2.Curative Effect and Mechanism of Traditional Chinese Medicine in Treatment of Diabetic Gastroenteropathy: A Review
Ruiyang YIN ; Yuxin ZHANG ; Yanjiao ZHANG ; Xinyi FANG ; Runyu MIAO ; Huifang GUAN ; Jiaxing TIAN
Chinese Journal of Experimental Traditional Medical Formulae 2024;30(17):239-247
Diabetic gastroenteropathy is a serious chronic complication that accompanies the progression of diabetes mellitus, severely impacting patients' quality of life and overall health. Nearly half of diabetic patients experience symptoms such as nausea, vomiting, early satiety, abdominal distension, and abdominal pain, which increases their anxiety and depression, prompting frequent medical visits and further burdening the healthcare system. In-depth research into the pathogenesis of diabetic gastroenteropathy has identified several core mechanisms, including hyperglycemia, autonomic and enteric nervous system dysfunction, abnormal secretion of gastrointestinal hormones, macrophage polarization, brain-gut axis dysregulation, microRNA deficiency, and oxidative stress-induced damage and apoptosis of interstitial cells of Cajal (ICC). Current clinical treatments mainly rely on prokinetic and antiemetic drugs. However, their notable adverse effects and diminishing efficacy with long-term use remain pressing issues. Traditional Chinese medicine (TCM), with its unique theoretical framework and extensive practical experience, potent in prescription formulation and acupoint selection guided by holistic concepts and syndrome differentiation, has gradually become an important option for treating diabetic gastroenteropathy. Numerous studies have confirmed that mechanisms include improving gastrointestinal hormone secretion, repairing ICC damage, regulating the nervous system, reducing oxidative stress, and modulating the brain-gut axis. These findings provide new insights into the treatment of diabetic gastroenteropathy.
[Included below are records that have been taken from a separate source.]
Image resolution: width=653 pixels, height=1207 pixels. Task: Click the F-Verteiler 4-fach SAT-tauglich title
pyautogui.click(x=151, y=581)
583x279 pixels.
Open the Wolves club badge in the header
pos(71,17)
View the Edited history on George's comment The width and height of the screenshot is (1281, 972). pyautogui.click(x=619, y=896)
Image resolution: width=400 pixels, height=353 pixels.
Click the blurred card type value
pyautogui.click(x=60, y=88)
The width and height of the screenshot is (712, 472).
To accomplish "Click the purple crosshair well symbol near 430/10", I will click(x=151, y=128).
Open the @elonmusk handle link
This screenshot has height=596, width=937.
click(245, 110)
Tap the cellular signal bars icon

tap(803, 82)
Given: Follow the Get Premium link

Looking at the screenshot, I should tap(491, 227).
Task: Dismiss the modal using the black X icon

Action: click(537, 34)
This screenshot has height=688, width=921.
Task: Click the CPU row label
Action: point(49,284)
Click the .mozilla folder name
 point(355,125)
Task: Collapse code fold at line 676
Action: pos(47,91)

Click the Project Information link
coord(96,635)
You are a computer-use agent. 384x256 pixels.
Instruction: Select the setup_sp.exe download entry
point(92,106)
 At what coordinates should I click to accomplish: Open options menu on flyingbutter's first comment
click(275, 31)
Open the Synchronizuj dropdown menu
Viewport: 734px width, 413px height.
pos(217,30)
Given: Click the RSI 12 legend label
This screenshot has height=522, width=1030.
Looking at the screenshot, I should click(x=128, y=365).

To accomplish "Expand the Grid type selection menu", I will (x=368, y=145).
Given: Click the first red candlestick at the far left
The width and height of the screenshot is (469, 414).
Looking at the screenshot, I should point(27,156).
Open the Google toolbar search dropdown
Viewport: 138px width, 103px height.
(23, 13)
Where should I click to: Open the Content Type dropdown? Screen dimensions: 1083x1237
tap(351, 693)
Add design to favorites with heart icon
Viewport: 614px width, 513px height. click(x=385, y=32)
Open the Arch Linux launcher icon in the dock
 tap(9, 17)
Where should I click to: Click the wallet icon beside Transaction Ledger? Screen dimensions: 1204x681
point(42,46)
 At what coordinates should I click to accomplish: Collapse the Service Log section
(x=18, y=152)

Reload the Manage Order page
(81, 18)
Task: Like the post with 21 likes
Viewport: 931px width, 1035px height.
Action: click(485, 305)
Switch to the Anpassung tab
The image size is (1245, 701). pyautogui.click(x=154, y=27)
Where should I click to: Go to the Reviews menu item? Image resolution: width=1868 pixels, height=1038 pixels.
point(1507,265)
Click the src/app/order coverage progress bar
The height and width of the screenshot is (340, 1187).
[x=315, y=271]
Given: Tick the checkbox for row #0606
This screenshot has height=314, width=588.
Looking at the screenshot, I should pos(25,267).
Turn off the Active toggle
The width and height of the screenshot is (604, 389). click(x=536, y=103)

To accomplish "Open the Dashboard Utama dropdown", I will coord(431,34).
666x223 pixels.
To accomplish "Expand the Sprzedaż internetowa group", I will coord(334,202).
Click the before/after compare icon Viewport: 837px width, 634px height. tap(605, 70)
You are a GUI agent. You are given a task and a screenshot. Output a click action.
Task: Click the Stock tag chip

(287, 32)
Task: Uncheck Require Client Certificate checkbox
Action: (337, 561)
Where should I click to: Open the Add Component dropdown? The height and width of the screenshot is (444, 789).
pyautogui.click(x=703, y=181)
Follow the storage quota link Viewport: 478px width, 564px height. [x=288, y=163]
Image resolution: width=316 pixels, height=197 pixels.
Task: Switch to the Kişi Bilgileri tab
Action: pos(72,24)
This article summarized the pathogenesis of diabetic gastroenteropathy and reviewed recent research on Chinese medicine and acupuncture-moxibustion therapy in improving gastrointestinal motility for diabetic gastroenteropathy treatment, aiming to offer clinical treatment insights and highlight the need for further research to explore comprehensive and individualized treatment approaches, providing better strategies for managing diabetic gastroenteropathy.